At this point, events should be enqueued. This section of code illustrates the standard practice of using ev_block(S) to block until there is an event in the queue, then read the event with ev_read(S), and then remove the last read event from the queue with ev_pop(S).

ev_read takes no arguments. It reads the next element in the event queue and returns a pointer to the next element in the vent queue, or to NULL if the queue is empty. Multiple calls to this routine return the same pointer until a call to ev_pop is made. ev_pop pops the next element off the queue. As soon as this routine is called, the pointer returned by the most recent call to ev_read must be considered invalid, because the event driver can overwrite the pointed area with new information.
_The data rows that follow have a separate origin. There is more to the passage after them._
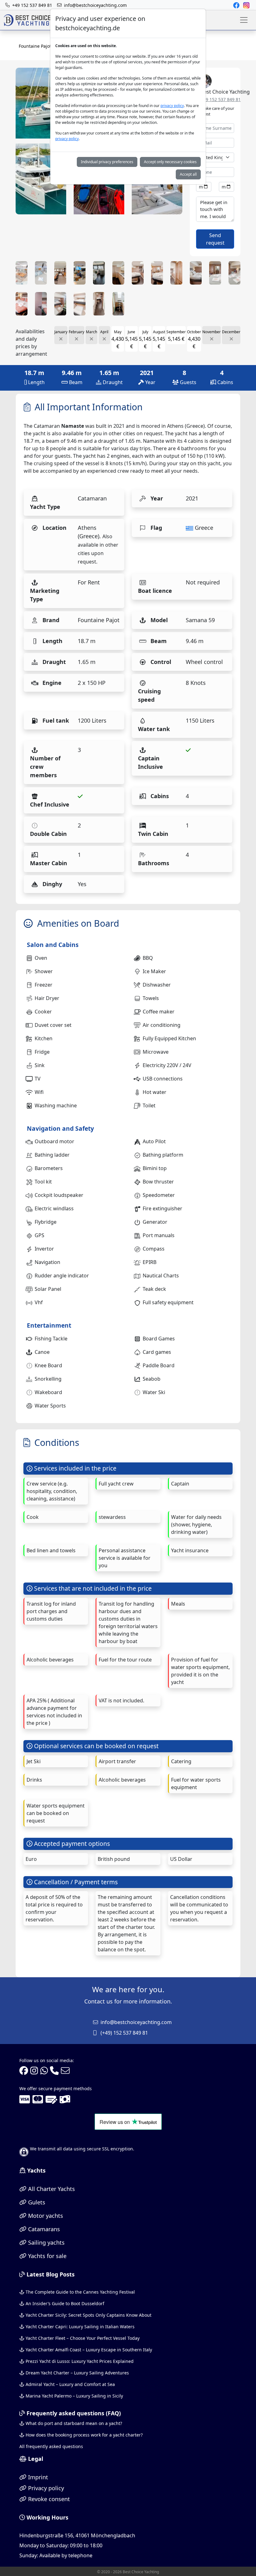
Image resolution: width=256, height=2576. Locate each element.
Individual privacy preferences (107, 161)
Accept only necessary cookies (170, 161)
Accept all (188, 174)
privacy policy (172, 105)
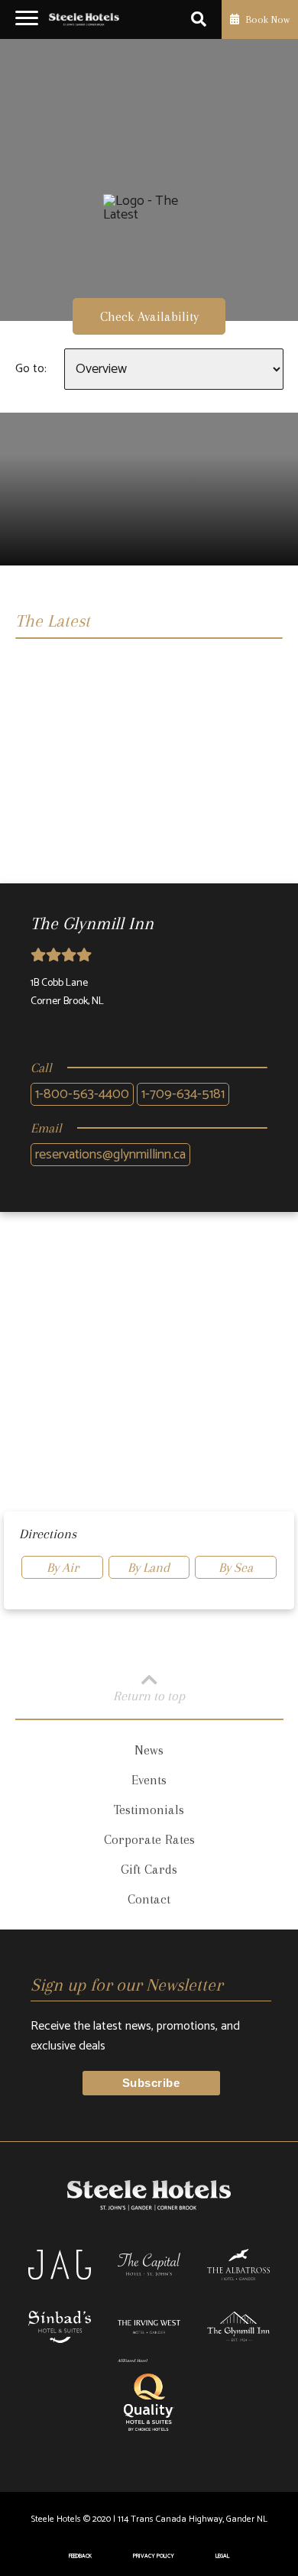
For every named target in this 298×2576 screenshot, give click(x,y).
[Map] (149, 1372)
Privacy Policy (153, 2556)
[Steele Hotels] (84, 20)
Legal (222, 2556)
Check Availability (149, 316)
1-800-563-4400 (82, 1094)
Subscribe (151, 2082)
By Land (149, 1567)
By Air (63, 1567)
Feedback (80, 2556)
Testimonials (149, 1809)
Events (149, 1779)
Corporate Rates (149, 1839)
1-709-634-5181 (183, 1094)
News (149, 1750)
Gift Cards (149, 1869)
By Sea (236, 1567)
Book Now (266, 19)
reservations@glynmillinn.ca (110, 1154)
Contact (149, 1899)
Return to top (149, 1695)
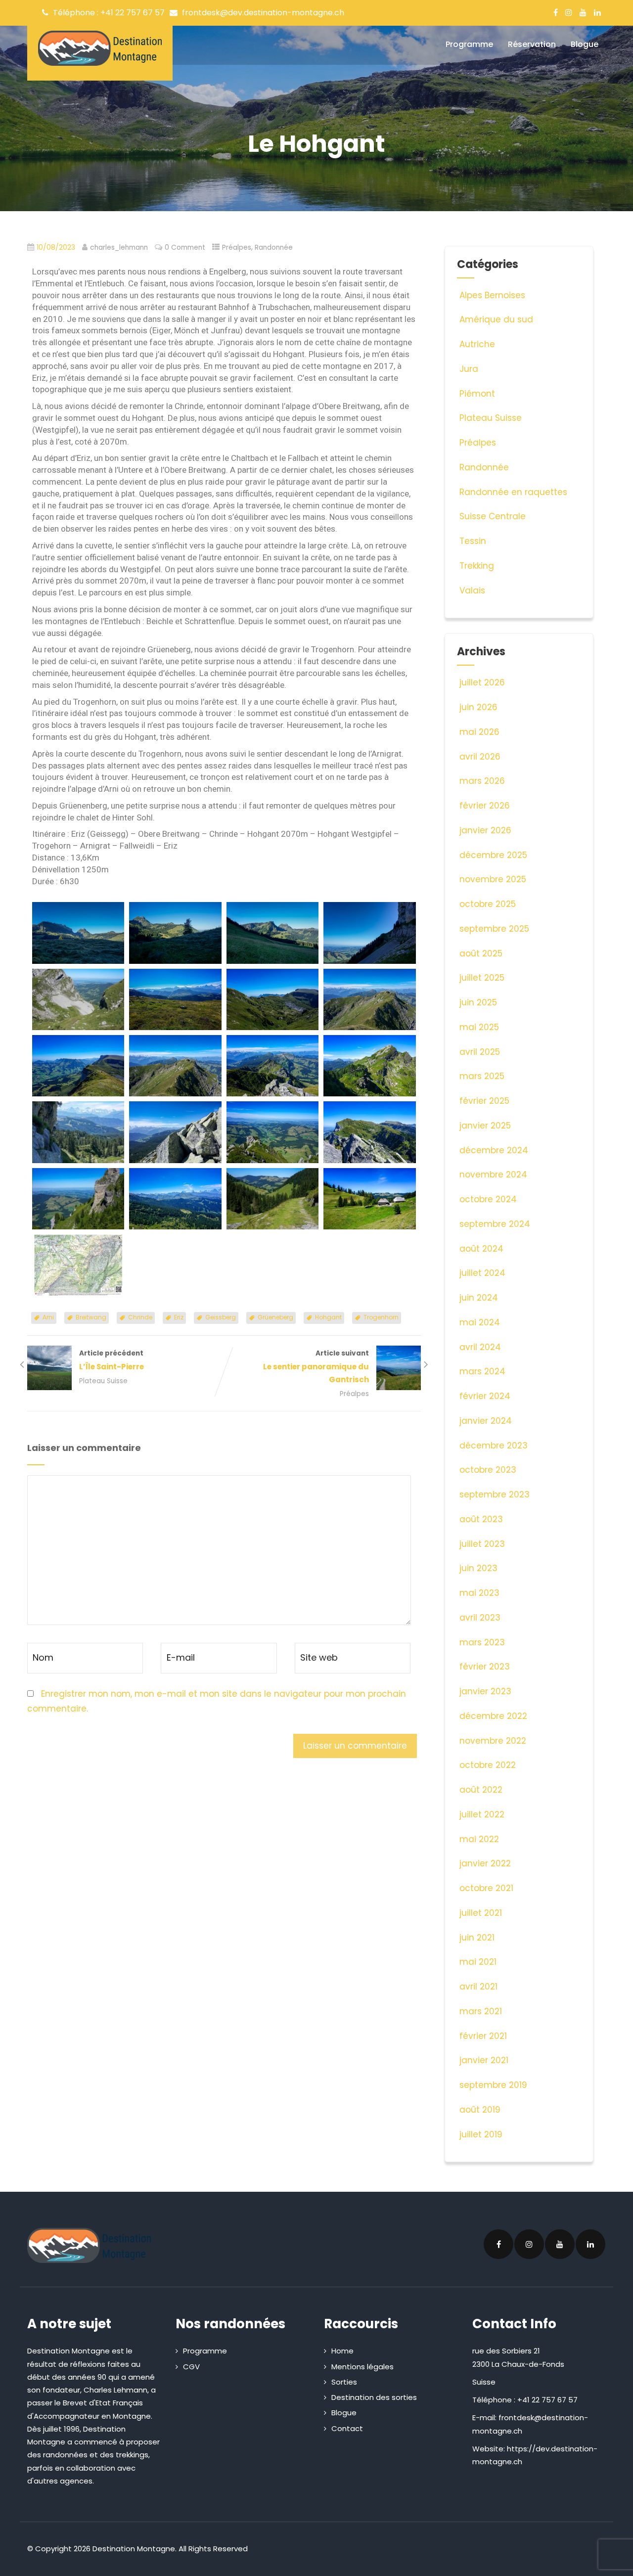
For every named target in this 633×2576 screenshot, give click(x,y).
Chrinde (140, 1317)
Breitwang (91, 1317)
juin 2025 (478, 1002)
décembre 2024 (493, 1150)
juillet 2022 (481, 1814)
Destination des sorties (374, 2397)
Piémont (477, 394)
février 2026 (484, 806)
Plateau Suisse (103, 1381)
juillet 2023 (482, 1544)
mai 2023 (479, 1593)
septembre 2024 (494, 1224)
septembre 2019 (493, 2085)
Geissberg (220, 1317)
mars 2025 (481, 1076)
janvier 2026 (485, 830)
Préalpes (236, 247)
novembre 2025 (492, 879)
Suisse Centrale (492, 516)
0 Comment (185, 247)
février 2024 (484, 1396)
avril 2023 (479, 1618)
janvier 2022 (485, 1863)
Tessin (472, 541)
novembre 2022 (492, 1741)
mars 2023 (482, 1642)
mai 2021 (478, 1962)
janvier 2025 (485, 1125)
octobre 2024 (488, 1199)
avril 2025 (479, 1052)
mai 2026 (479, 732)
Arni (48, 1317)
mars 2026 (482, 781)
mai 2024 (479, 1322)
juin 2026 (478, 707)
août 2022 (480, 1790)
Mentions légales (362, 2366)
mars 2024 (482, 1371)
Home (342, 2351)
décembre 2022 (493, 1716)
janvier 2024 (485, 1421)
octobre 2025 (487, 904)
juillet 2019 (480, 2134)
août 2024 (481, 1249)
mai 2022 (479, 1839)
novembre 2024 (493, 1174)
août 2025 (480, 953)
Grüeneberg (275, 1317)
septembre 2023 (494, 1494)
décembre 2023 (493, 1445)
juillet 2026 (482, 682)
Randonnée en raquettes (513, 492)
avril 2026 (479, 757)
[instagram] (568, 12)
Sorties (344, 2382)
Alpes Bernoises (492, 295)
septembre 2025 (494, 929)
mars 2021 (480, 2011)
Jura (468, 369)
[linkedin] (597, 12)
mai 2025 (479, 1027)
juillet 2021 (480, 1913)
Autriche (477, 344)
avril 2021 (478, 1986)
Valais (472, 590)
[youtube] (583, 12)
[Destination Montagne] (100, 48)
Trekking (476, 566)
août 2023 (481, 1519)
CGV (191, 2366)
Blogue (584, 44)
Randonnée (274, 247)
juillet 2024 (482, 1273)
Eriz (178, 1317)
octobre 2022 (487, 1765)
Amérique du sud (496, 319)
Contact (347, 2428)
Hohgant (328, 1317)
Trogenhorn (381, 1317)
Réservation (532, 44)
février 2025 (484, 1101)
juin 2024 (478, 1298)
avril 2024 (480, 1347)
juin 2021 (477, 1937)
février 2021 (483, 2036)
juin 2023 (478, 1568)
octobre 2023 (487, 1470)
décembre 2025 (493, 855)
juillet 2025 (481, 978)
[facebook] (555, 12)
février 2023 (484, 1666)
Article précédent (111, 1360)
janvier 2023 (485, 1691)
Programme (469, 44)
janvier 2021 (483, 2060)
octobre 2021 (486, 1888)
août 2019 (479, 2110)
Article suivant (316, 1367)
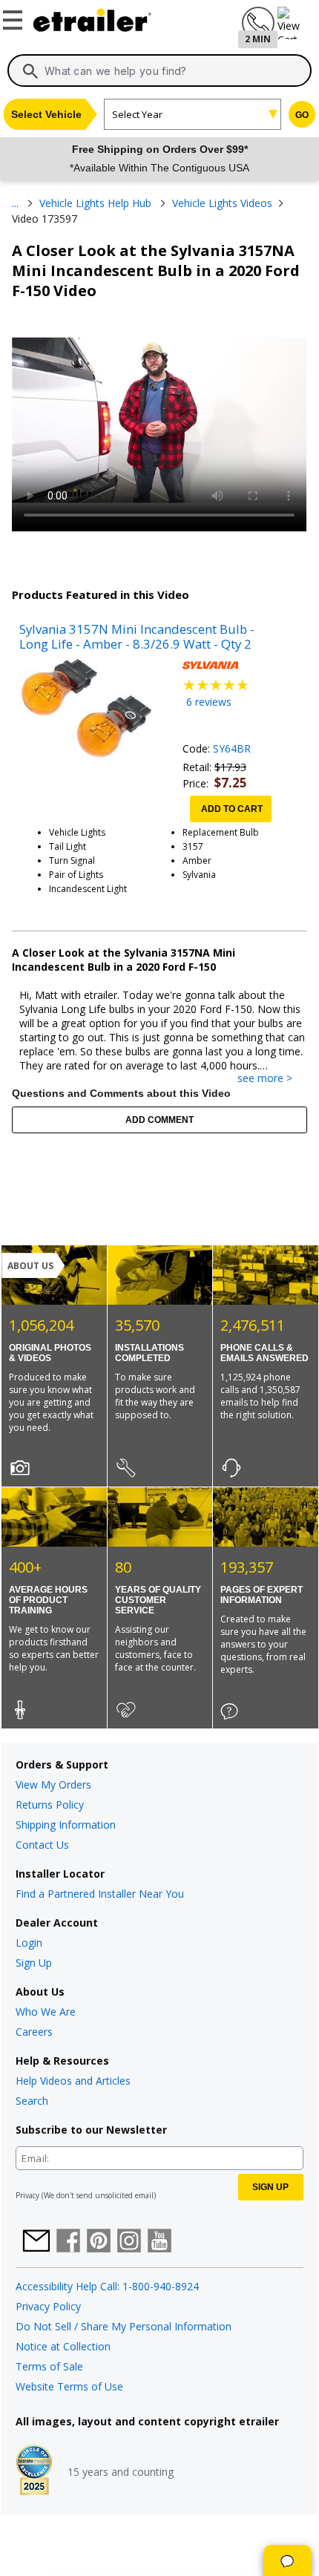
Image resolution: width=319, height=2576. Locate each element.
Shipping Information (66, 1825)
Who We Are (46, 2012)
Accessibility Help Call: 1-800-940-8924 (107, 2286)
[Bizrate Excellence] (34, 2471)
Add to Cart (232, 809)
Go (302, 115)
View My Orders (53, 1784)
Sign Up (34, 1963)
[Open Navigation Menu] (15, 17)
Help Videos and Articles (73, 2081)
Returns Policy (50, 1804)
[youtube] (159, 2242)
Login (29, 1943)
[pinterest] (98, 2242)
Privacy (27, 2195)
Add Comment (159, 1120)
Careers (34, 2032)
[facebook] (68, 2242)
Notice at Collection (63, 2346)
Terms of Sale (49, 2366)
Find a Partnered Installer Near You (100, 1894)
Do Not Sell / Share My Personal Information (123, 2326)
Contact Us (42, 1845)
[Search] (30, 71)
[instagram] (129, 2242)
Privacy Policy (48, 2306)
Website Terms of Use (69, 2386)
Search (32, 2101)
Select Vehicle (46, 114)
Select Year (137, 114)
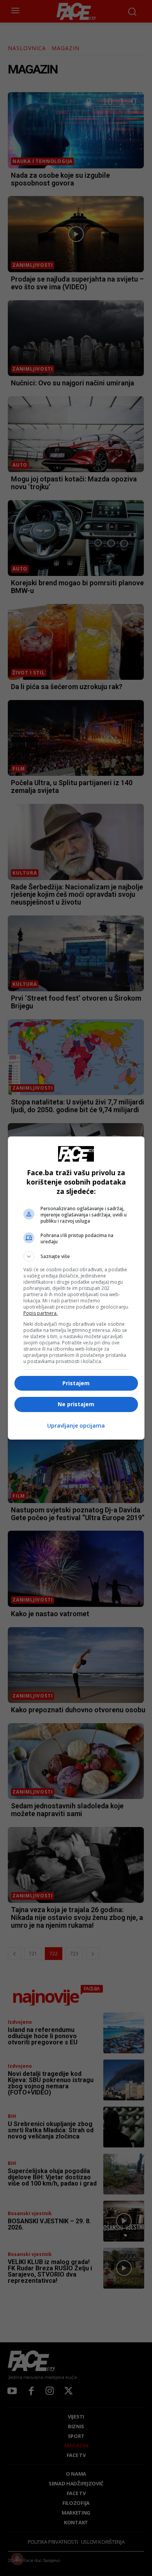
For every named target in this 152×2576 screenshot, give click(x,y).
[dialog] (76, 1288)
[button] (76, 1256)
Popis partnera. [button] (40, 1313)
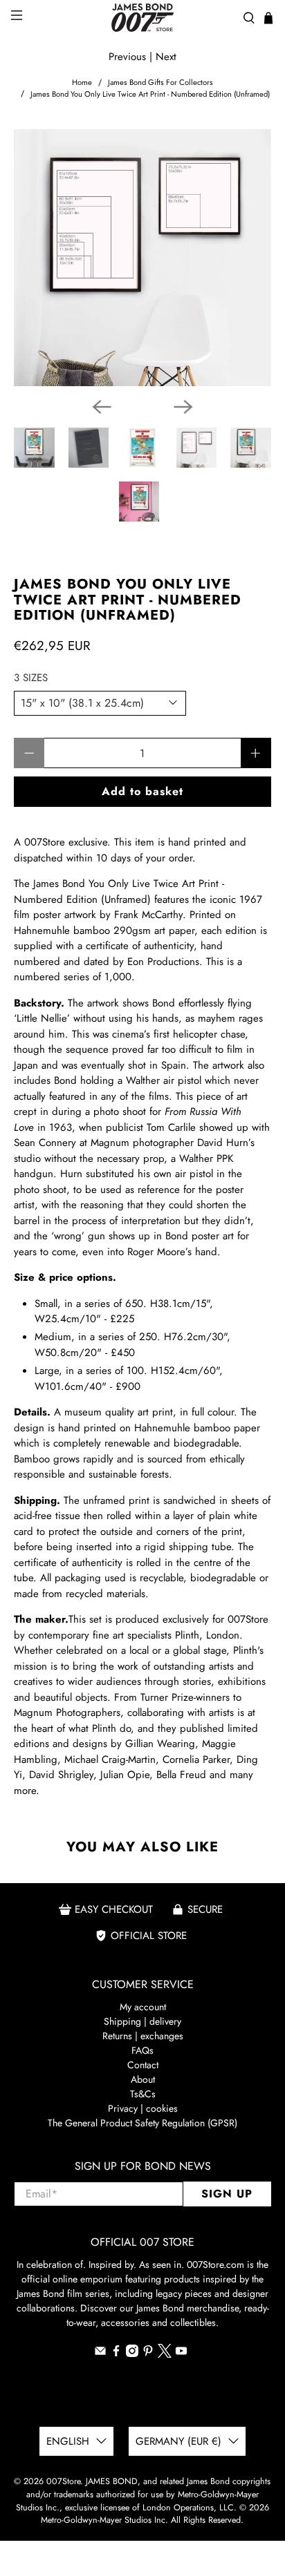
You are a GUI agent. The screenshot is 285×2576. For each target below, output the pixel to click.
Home (82, 82)
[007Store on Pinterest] (148, 2353)
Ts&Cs (143, 2094)
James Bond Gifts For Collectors (160, 82)
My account (143, 2007)
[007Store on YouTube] (181, 2353)
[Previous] (101, 407)
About (143, 2079)
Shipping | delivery (142, 2021)
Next (166, 56)
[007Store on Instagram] (132, 2353)
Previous (127, 56)
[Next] (183, 407)
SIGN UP (226, 2194)
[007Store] (142, 17)
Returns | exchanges (142, 2036)
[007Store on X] (165, 2354)
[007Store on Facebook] (116, 2353)
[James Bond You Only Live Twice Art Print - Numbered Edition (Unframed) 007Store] (142, 257)
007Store (63, 2481)
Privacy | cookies (143, 2108)
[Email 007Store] (100, 2353)
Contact (142, 2065)
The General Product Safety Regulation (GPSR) (142, 2123)
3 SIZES (31, 677)
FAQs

ev_pop fails if the queue is empty. Otherwise, it returns a number that indicates how many events have been lost to queue overrun since the last ev_pop. The queue is of a fixed size (determined by the EVDEVSPERQ tunable parameter). If the application does not read the queue fast enough, events may be lost; this is called ``queue overrun'' because the event driver would overrun the tail of the queue if it wrote new events. The event driver provides a counter that indicates the number of events it has lost. That counter is cleared when it succeeds in writing an event. An ev_pop call always causes a new slot to be available, which clears the overrun counter. ev_pop returns the old overrun counter so that an application is aware if events are being lost.

lines 46-53

The fails( ) function is called in line 35 to indicate an error condition.

 54 evprint(evp)
 55 EVENT	*evp;
 56 {
 57 	static long time=-1;

 58 	if (time == -1)
 59 		time = evp->timestamp;
 60 	if (EV_TAG(*evp) & T_STRING)	{
 61 		printf("time(%d) tag(%d) bufsize(%d) buf(%x)\n",
 62 			EV_TIME(*evp)-time,
 63 			EV_TAG(*evp),
 64 			EV_BUFCNT(*evp),
 65 			EV_BUF(*evp)[0]);
 66 		if (EV_BUF(*evp[0]) == DEL)
 67 			finish();
 68 	}
 69 	else	{
 70 		printf("time(%ld) tag(%d) butts(%d) x(%ld) y(%ld)\n",
 71 			EV_TIME(*evp) - time,
 72 			EV_TAG(*evp),
 73 			EV_BUTTONS(*evp),
 74 			EV_DX(*evp),
 75 			EV_DY(*evp));
 76 		if (EV_BUTTONS(*evp) == 7)
 77 			finish();
 78 	}
 79 	return 0;
 80 }

 81 finish()
 82 {
 83 	ev_close();
 84 	printf("done\n");
 85 	exit(0);
 86 }

 87 report(s)
 88 int s;
 89 {
 90 	printf("got signal %d\n", s);
 91 	finish();
 92 }

lines 54-78

This section of code illustrates how a program can access information about a specific event by using the event extracting constants that are listed on the event(FP) manual page.

lines 81-86

This subroutine closes the event queue and exits the program. It is called in line 24 when a SIGINT signal is received, in line 51 as part of the fail( ) routine, in line 91 as part of the report( ) routine, and at other points in the code where the program needs to exit without returning an error message.